• **PROBLEMS AND TASKS**
1. Using the text about the pneumonia experiment and the Trenton camp, decide whether each statement agrees with it: (a) the narrator stayed isolated in the room for the entire seven weeks of the experiment; (b) CPS men built the main canal and pumping station at Buford; (c) the two field shifts began at 4:00 a.m. and at noon. Answer yes or no for each and quote the words of the text that settle it.
2. Reproduce word for word the part of the text about the pneumonia experiment and the Trenton camp that runs from "In the fourth" down to "of the experiment.".

[Opening PROVIDED TEXT section]

Upon arrival, I was ushered into a private room with bath. During the first few weeks the medical staff conducted examinations to determine that I had not brought any illness into my room. I spent my time studying to complete my final year of college. I could talk with other volunteers and family members on the house phone.

In the fourth week, volunteers were given throat sprays of either atypical pneumonia or a placebo. The volunteer did not know to which spray he had been subjected. However, it soon became obvious that I had been sprayed with pneumonia. I became very sick. Army doctors and nurses gave me every needed attention, but there was no medication for the type of pneumonia I had. I stayed isolated in my room 24 hours a day for the full 7 weeks of the experiment.

Following a period of convalescence at home, I traveled to a camp in northwest North Dakota, in the little village of Trenton, largely inhabited by Native Americans. The Great Northern Railroad’s “Empire Builder” had on its schedule a flag stop at Trenton. The camp, close to the banks of the Missouri River, was one of the most coveted assignments for men wishing to perform work of obvious national importance. Under the Farm Security Administration (FSA) and the Bureau of Reclamation, the overall goal of the project was to stabilize the agricultural economy in western North Dakota.

The Buford-Trenton project itself called for the irrigation of some 15,000 acres of semi-arid land. CPS men found that the Works Progress Administration (WPA) and the Civilian Conservation Corps (CCC) had preceded them, and had virtually completed the main canal and the pumping station at Buford. The tasks before us included completing lateral canals and farm ditches, leveling land to allow for a proper flow of water, and constructing building units planned for the farms. To accomplish these tasks, the Bureau of Reclamation trained CPS men to operate D-8 Caterpillar tractors and LeTourneau carryalls, and to build the farmhouses and outbuildings.

From late spring until early autumn, there were two work shifts in the field, one beginning at 4:00 a.m. and a second at noon. The night watchman woke me up at 3:00 a.m. to have breakfast and be transported to the field. As the light of day appeared, I started up an auxiliary gasoline motor on my tractor, similar to cranking up a lawnmower with a pull rope. This motor, when warmed up, was then used to start the huge diesel motor. I thrilled to see my “Cat” fire up. The earth-moving machinery, attached to and pulled by the tractor, could pick up or lay down huge quantities of dirt. Measurements on surveyors’ stakes indicated how many inches of dirt to scoop up or how much to spread out. I operated the carryall by twisting around to grab two handles, one that lowered and elevated the “bucket,” and another that worked the baffle that disgorged the dirt.

Notwithstanding the national importance of the Trenton project, there was a draining of staying power and personal resources in the life of such an isolated camp. Winter winds blew through the old CCC barracks, heated only by lignite stoves. Temperatures of 25 degrees below zero were not uncommon. Summers were blisteringly hot.

[Closing PROVIDED TEXT section]
[Opening DATA EXCERPTS section]

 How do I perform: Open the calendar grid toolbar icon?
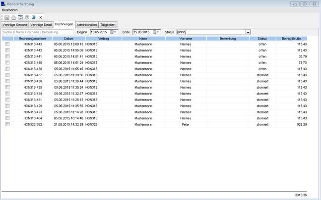[20, 17]
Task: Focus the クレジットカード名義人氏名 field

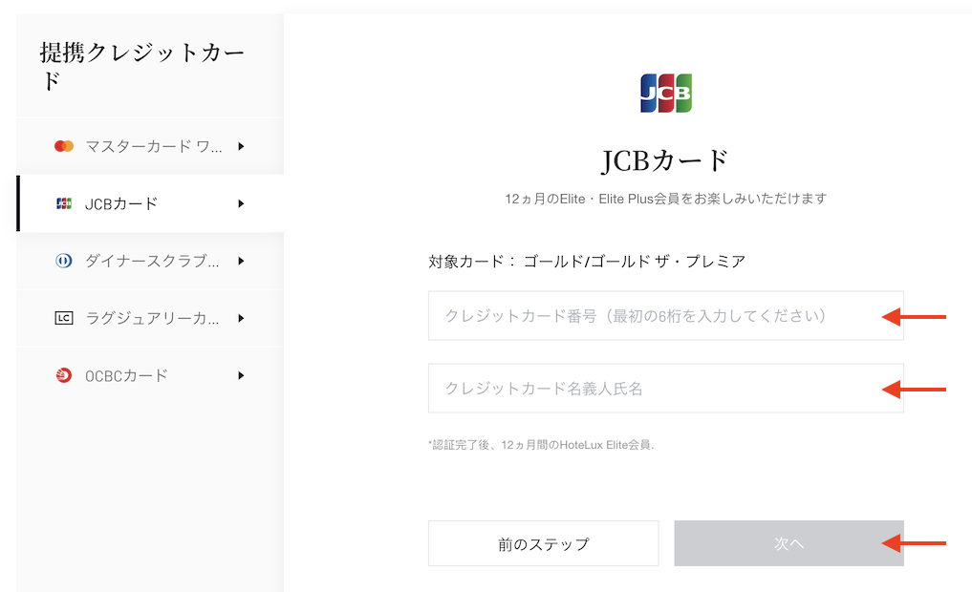Action: click(x=665, y=389)
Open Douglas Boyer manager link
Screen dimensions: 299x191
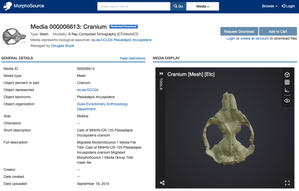coord(63,46)
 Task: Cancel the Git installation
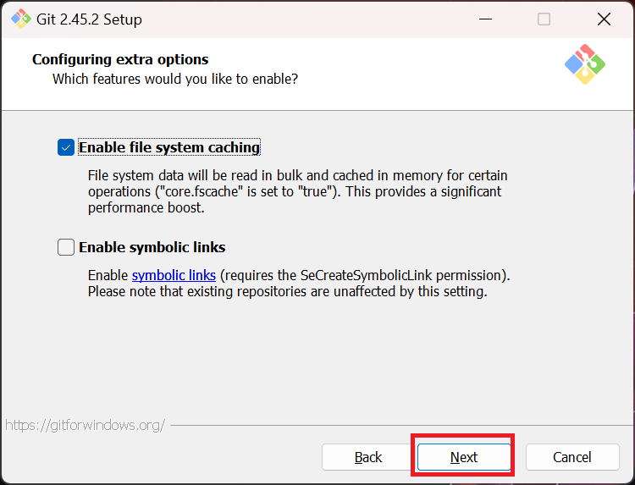[572, 457]
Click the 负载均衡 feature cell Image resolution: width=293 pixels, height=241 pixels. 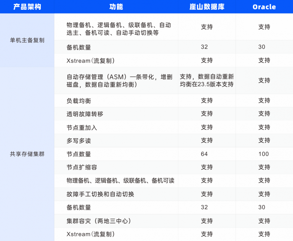[79, 100]
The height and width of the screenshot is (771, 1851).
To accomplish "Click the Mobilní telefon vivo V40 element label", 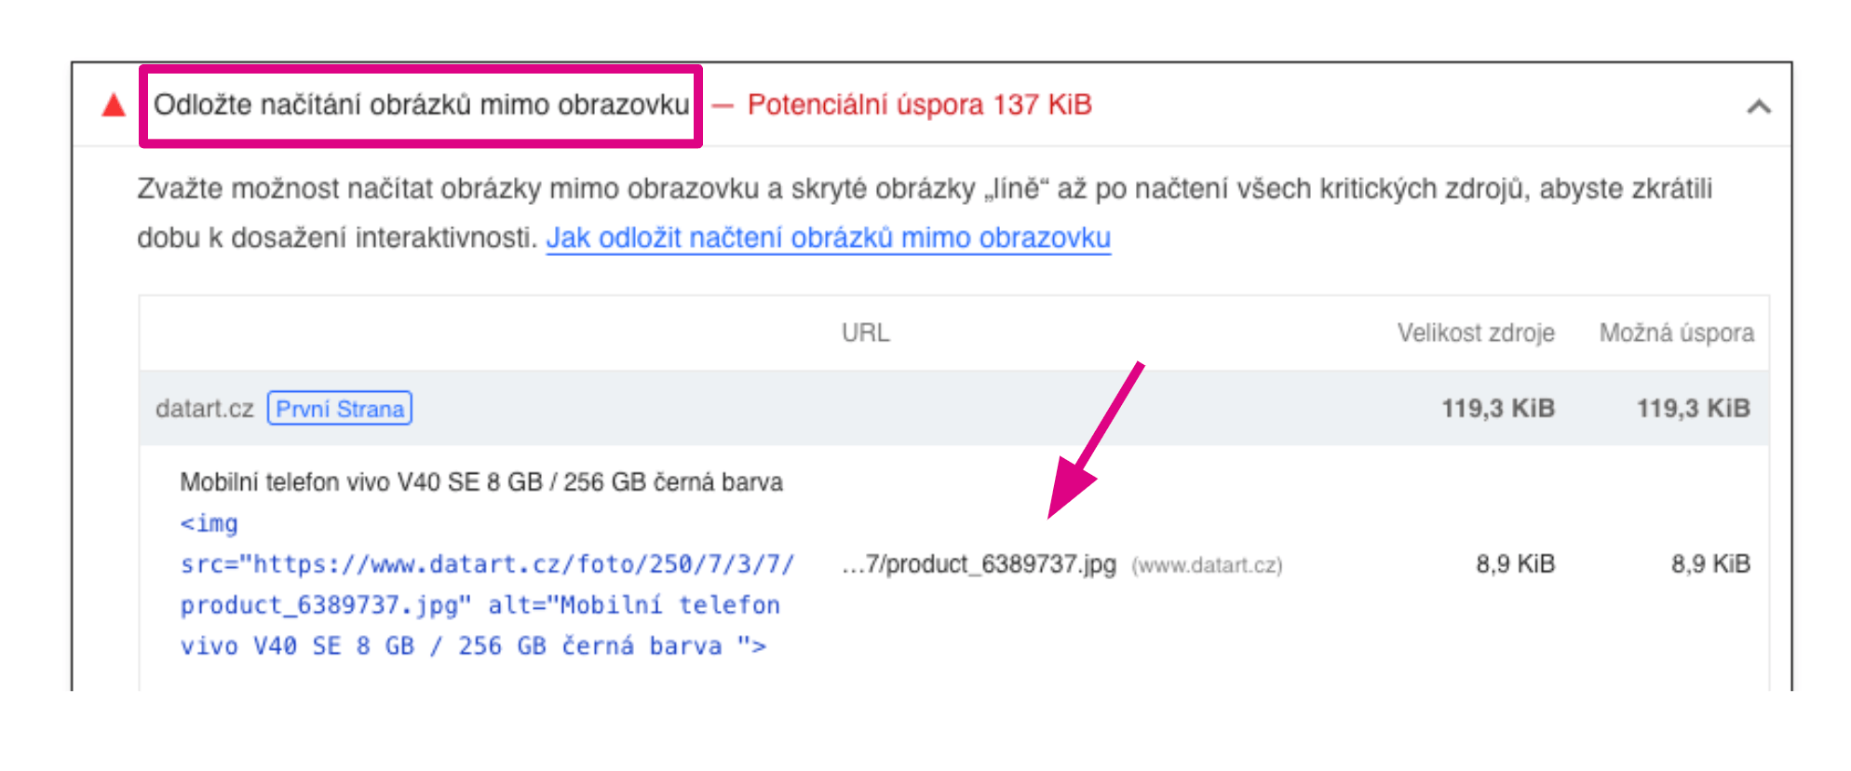I will pyautogui.click(x=480, y=482).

[Closing DATA EXCERPTS section]

• **TASK RESULTS**
1.
(a) Yes: "I stayed isolated in my room 24 hours a day for the full 7 weeks of the experiment."
(b) No: "the Works Progress Administration (WPA) and the Civilian Conservation Corps (CCC) had preceded them, and had virtually completed the main canal and the pumping station at Buford."
(c) Yes: "two work shifts in the field, one beginning at 4:00 a.m. and a second at noon."

2.
In the fourth week, volunteers were given throat sprays of either atypical pneumonia or a placebo. The volunteer did not know to which spray he had been subjected. However, it soon became obvious that I had been sprayed with pneumonia. I became very sick. Army doctors and nurses gave me every needed attention, but there was no medication for the type of pneumonia I had. I stayed isolated in my room 24 hours a day for the full 7 weeks of the experiment.